Tuesday, October 4, 2022

Is This True Or False, Or Is It Just Mental First Aid?


Being kind of a Delphic chick, I tend to speak in aphorisms.  I have a lazy habit of expecting that to be enough, but, if I am going to try to communicate with other peeps, haha, peeps are chicks too!, I am going to have to pick this one out a bit.

I have a saying that I cooked up one time.  That is:

"Nothing is ever as good or as bad as you thought it was going to be."

Superficially, that seems pretty sound, ya?  On the worried, bad side, most of the time what we worry about never even happens.  Things we hate, like submission to the dental arts, rarely turn out all that awful. 

But I think I had my head in my happy place when I said that.  Some things are terrible.  So, though for every day life, its mostly true that we dread and worry for not much cause, there are things most terrible.  Maybe its just as bad as one thought it was going to be to die slowly of cancer, to watch one's children being murdered, etc, you get the idea.
--------
CHECK YOUR UNDERSTANDING
1) Copy the passage of the blog post on the aphorism verbatim, from "But I think" up to and including "get the idea.".
2) Pick up the blog post on the aphorism after its final sentence and keep writing it.

DATASET EXTRACT
--------
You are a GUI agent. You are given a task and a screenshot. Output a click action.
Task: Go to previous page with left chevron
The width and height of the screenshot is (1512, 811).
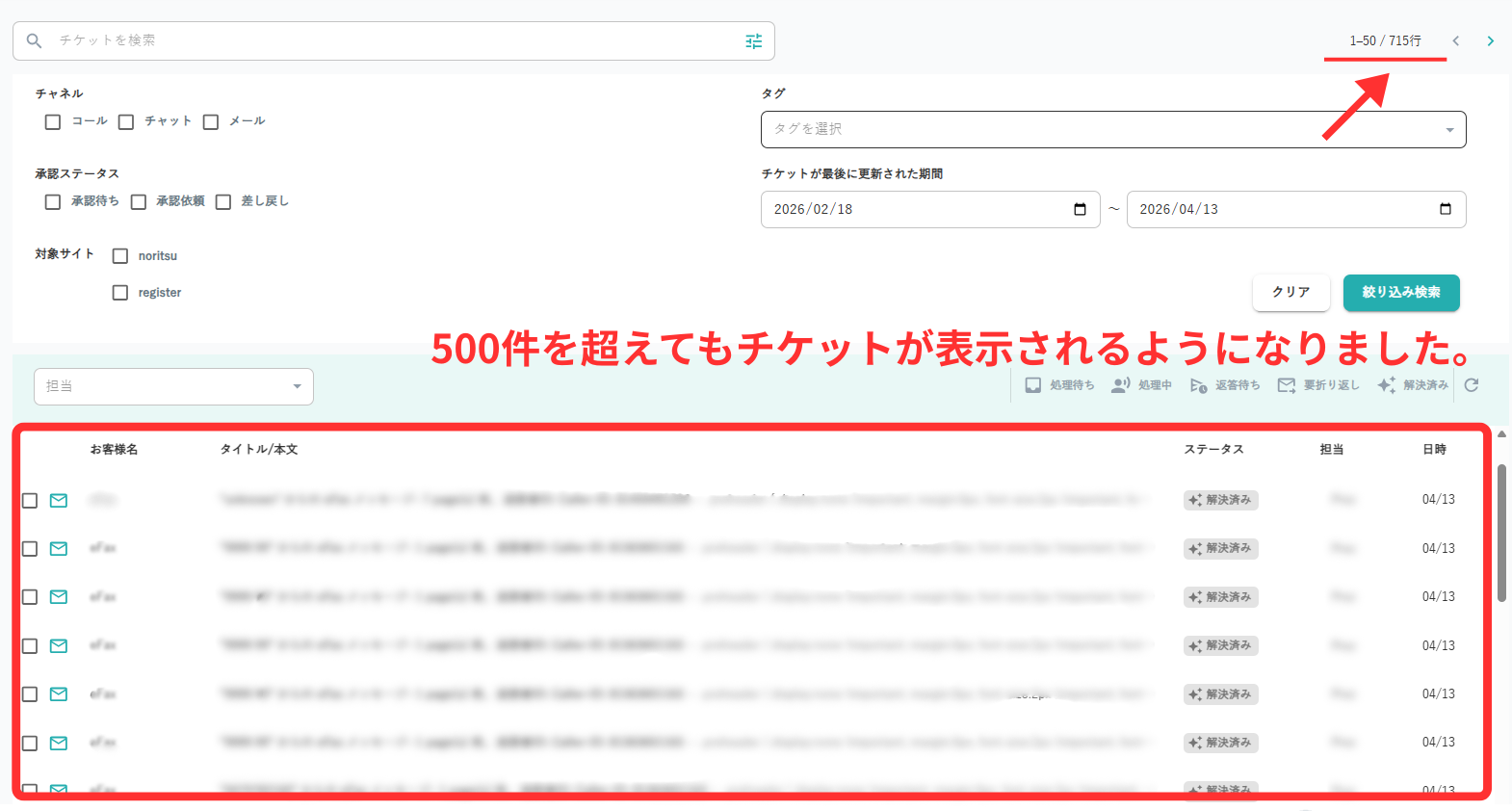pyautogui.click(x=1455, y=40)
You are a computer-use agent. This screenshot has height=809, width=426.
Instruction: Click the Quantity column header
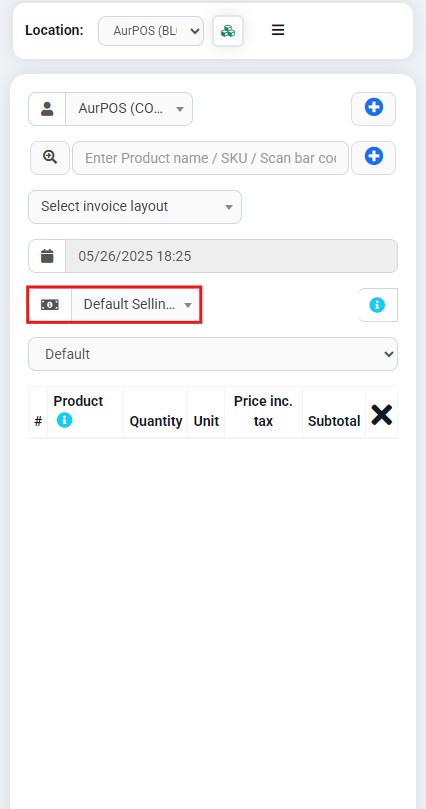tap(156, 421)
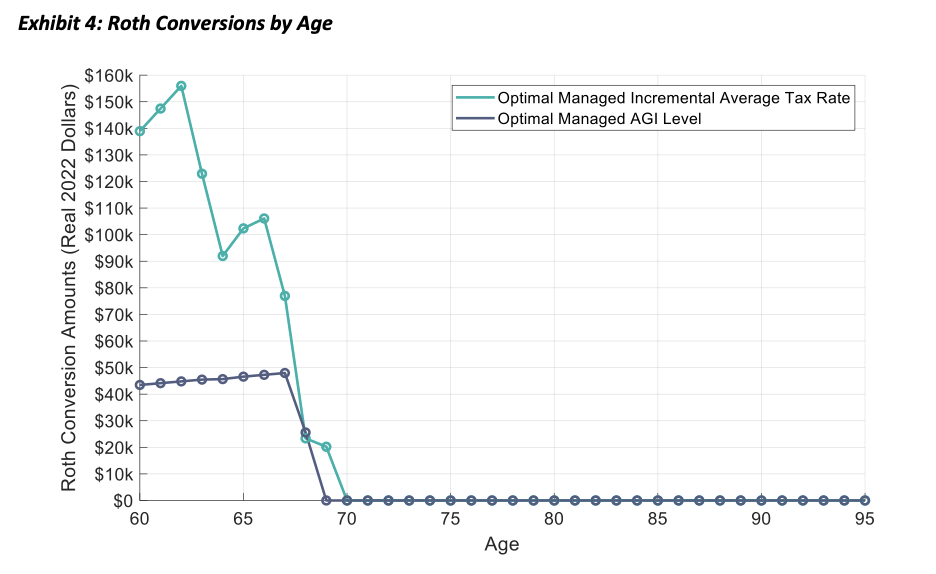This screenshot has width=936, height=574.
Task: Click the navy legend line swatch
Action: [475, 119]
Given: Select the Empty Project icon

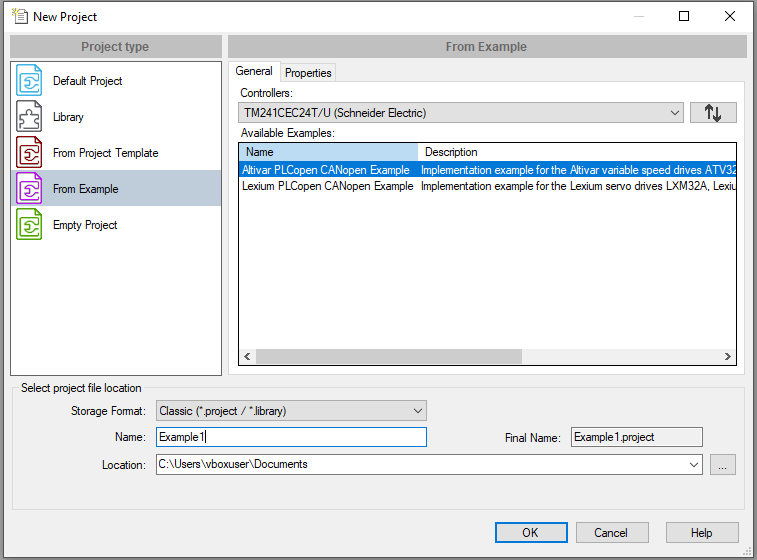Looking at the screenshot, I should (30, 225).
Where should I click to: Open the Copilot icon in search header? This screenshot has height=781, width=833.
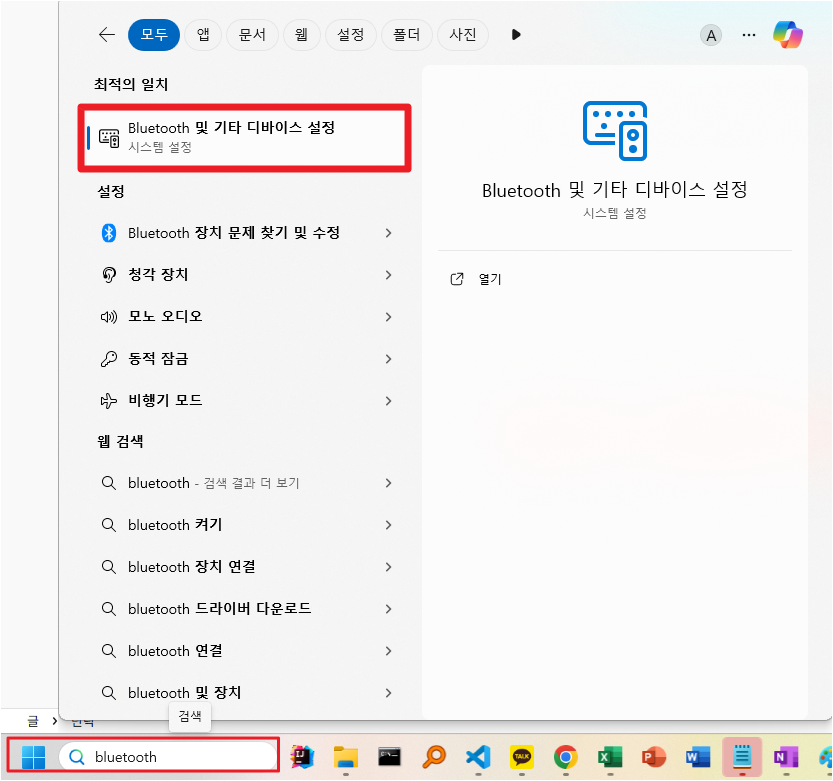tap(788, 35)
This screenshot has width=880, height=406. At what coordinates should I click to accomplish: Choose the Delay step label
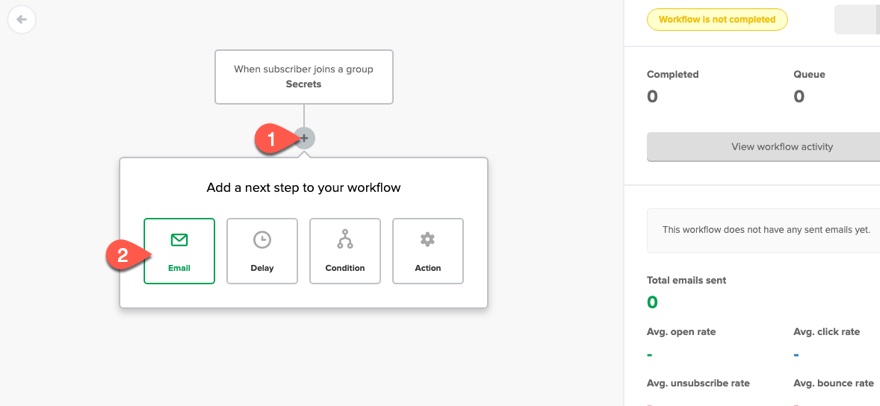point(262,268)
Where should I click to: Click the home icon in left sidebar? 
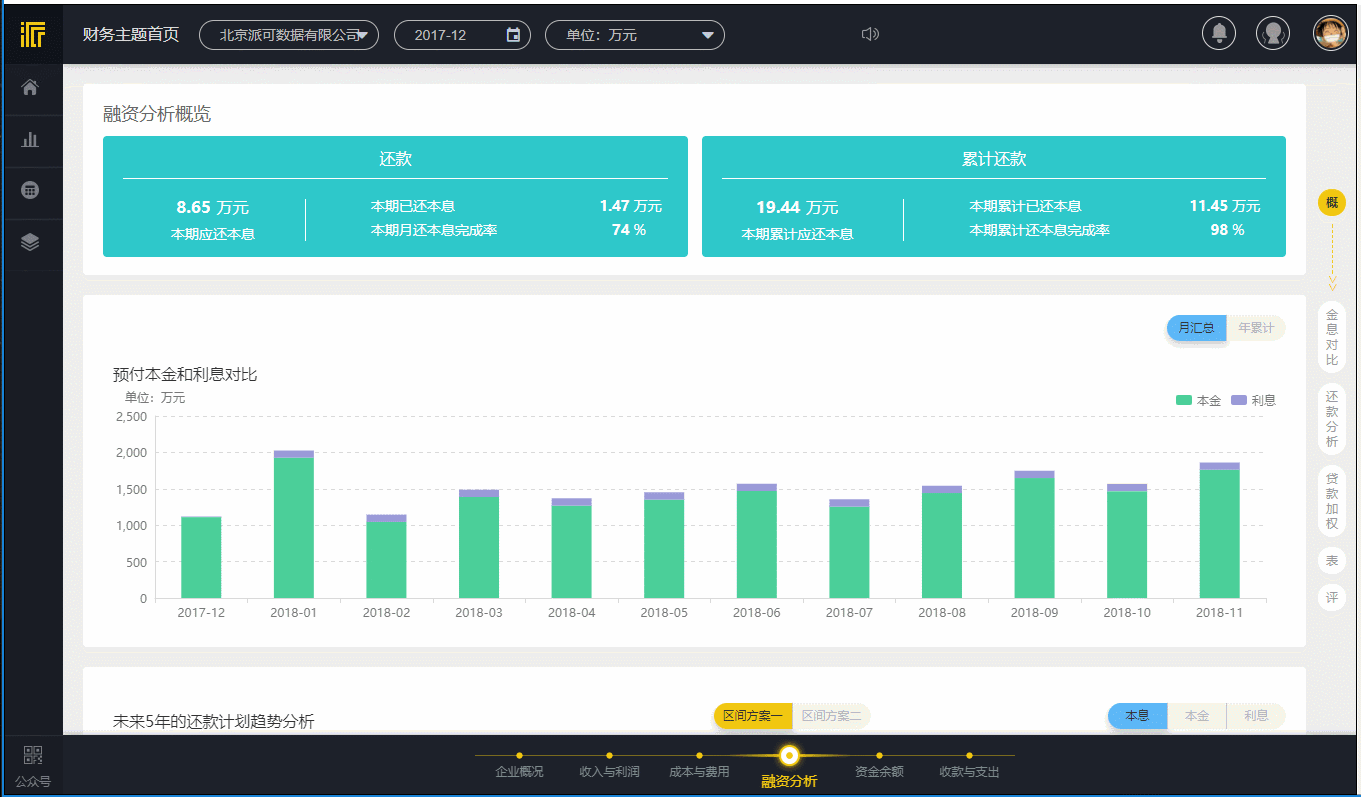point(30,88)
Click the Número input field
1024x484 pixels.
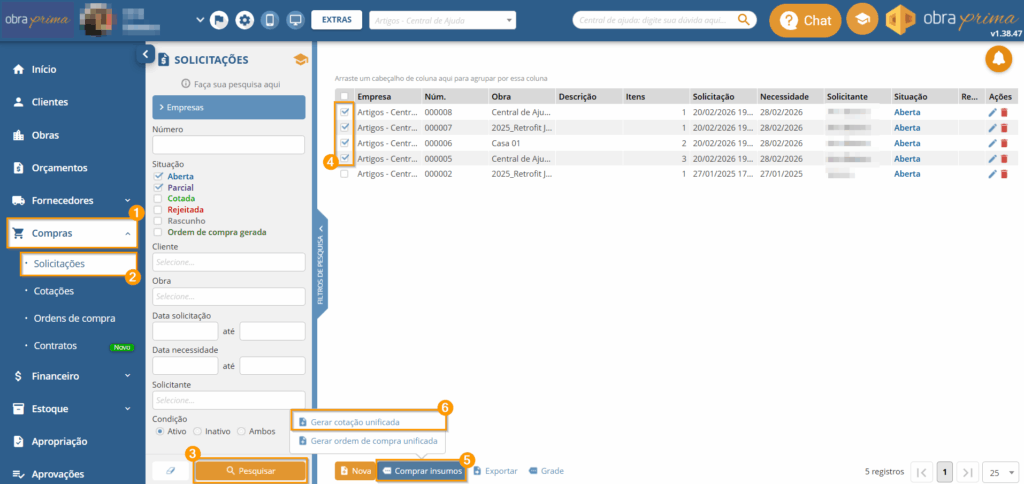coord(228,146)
--------
ANSWERS FOR THIS EXERCISE
1)
But I think I had my head in my happy place when I said that.  Some things are terrible.  So, though for every day life, its mostly true that we dread and worry for not much cause, there are things most terrible.  Maybe its just as bad as one thought it was going to be to die slowly of cancer, to watch one's children being murdered, etc, you get the idea.

2)
As far as the good side, it seems to me that it is a childish trait to think something good is going to be the answer to all of life's desires and needs.  Maybe we need to back off and not expect so much of life on this planet.  In a way our life here is muted.  Much is wonderful and beyond lovely.  But...the admixture of sorrow is there, the short life span, the failures and troubles put a damper on possible perfection.

I think part of the problem, for me, must be the finite human mind.  I can't possibly perceive what eternity will be like.  I don't  have the equipment for that.  

I can't help but think that is the ultimate good, and though I can't see or describe it, I have been informed by a Reliable Source that it IS.

So, was I lying, or was I just being foolish?  I thought I was helping myself and the kids deal with anxiety the best I could.

Things to think about on the eve of Yom Kippur.  Much to think about.


Said to be a Van Gogh.  I'm not sure sometimes.  The top third looks pretty legit.